Categorical (qualitative)

  • nominal (factor)

    class(gender <- factor(c("male", "female", "male")))
    gender
    [1] "factor"
    [1] male   female male  
    Levels: female male
  • ordinal (ordered factor)

    dose <- factor(c("High", "Medium", "Low", "High"),
            levels = c("Low", "Medium", "High"),
            ordered = TRUE)
    class(dose)
    dose
    [1] "ordered" "factor" 
    [1] High   Medium Low    High  
    Levels: Low < Medium < High

Categorical as numbers

Sometimes categorical variables are represented as numbers:

  • 0 = never married, 1 = married, 2 = divorced
  • 1 = Strongly disagree, 2 = disagree, 3 = neutral, 4 = somewhat agree, 5 = strongly agree

While it will sometimes be appropriate to treat these variables as numeric, we will often need to coerce1 them to the proper data type.

Other R Data Types

  • Character Data Type (character or string):

    • Represents text data.
    z <- "hello world!"; class(z) # ';' for statement separator
    [1] "character"
  • Logical Data Type (logical or boolean):

    • Represents binary or Boolean values (TRUE or FALSE).
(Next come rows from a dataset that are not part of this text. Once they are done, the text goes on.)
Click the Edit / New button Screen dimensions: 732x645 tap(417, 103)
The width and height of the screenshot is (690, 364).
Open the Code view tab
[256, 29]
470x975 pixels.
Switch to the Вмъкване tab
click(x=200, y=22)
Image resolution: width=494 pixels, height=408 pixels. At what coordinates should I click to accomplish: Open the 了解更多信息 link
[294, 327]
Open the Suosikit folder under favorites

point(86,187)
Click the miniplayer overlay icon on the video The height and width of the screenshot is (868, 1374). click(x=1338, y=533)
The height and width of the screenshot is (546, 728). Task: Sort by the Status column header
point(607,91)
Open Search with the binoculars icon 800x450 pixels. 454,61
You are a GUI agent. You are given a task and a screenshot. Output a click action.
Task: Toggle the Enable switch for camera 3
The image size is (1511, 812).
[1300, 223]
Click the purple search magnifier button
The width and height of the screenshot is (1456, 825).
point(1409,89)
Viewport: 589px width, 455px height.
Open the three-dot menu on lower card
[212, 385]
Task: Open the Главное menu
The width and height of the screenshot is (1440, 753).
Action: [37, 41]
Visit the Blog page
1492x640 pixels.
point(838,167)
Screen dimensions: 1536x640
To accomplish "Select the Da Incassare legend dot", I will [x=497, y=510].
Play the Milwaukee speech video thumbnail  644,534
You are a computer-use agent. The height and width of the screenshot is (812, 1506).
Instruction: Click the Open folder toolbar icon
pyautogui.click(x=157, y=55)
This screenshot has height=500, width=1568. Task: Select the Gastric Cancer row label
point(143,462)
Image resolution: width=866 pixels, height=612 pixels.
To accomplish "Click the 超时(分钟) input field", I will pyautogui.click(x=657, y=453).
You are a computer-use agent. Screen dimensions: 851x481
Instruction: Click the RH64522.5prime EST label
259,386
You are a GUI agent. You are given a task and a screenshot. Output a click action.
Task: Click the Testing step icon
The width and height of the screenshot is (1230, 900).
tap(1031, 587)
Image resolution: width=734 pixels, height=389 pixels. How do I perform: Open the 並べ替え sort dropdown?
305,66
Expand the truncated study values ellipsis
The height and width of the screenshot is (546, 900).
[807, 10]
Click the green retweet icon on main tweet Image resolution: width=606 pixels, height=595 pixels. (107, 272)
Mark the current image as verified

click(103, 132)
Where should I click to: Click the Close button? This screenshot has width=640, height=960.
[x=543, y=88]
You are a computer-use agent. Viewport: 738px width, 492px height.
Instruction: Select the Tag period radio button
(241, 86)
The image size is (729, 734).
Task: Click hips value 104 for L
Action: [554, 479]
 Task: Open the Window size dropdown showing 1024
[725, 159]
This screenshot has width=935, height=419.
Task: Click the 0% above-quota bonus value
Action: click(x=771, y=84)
    • Used for logical conditions and comparisons.

    (is_male <- gender == "male")
    [1]  TRUE FALSE  TRUE
    class(is_male)
    [1] "logical"

Coercion

Example 1 character to numeric

x <- "42"          
x
[1] "42"
class(x)
[1] "character"
y <- as.numeric(x)
y
[1] 42
class(y)
[1] "numeric"

If stored in a data frame,

df <- data.frame(x,y, z=c("apple","orange"), w=c(T,F))
str(df)
'data.frame':   2 obs. of  4 variables:
 $ x: chr  "42" "42"
 $ y: num  42 42
 $ z: chr  "apple" "orange"
 $ w: logi  TRUE FALSE

Aside

In my lecture slides, I will be print my data frames in a a paged table1 display which presents the structure of the created data frame including:

  • The dimensions of the data frame (number of rows and columns).
  • The names and types of each column.
df

Coercion (cont’d)

Example 2 marital status

# class: "numeric"
(mstat <- c(0, 2, 1, 1, 0)) 
[1] 0 2 1 1 0
# class: "factor"
(mstat <- as.factor(mstat)) 
[1] 0 2 1 1 0
Levels: 0 1 2

We can assigns more descriptive labels to each level:

mstat <- factor(
  mstat, 
  levels = 0:2, 
  labels = c("never married", "married", "divorced")
)

Data Structures

In R, there are several data structures for organizing and storing data.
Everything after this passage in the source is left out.